**AUFGABENSTELLUNG:**
Übertrage die folgenden Zeilen Zeichen für Zeichen.

:: ZEILENAUSZUG ::

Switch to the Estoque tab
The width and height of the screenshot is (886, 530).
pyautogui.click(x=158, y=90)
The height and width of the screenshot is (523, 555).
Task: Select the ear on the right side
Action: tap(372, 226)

:::

**LÖSUNG:**
Switch to the Estoque tab
The width and height of the screenshot is (886, 530).
pyautogui.click(x=158, y=90)
The height and width of the screenshot is (523, 555).
Task: Select the ear on the right side
Action: tap(372, 226)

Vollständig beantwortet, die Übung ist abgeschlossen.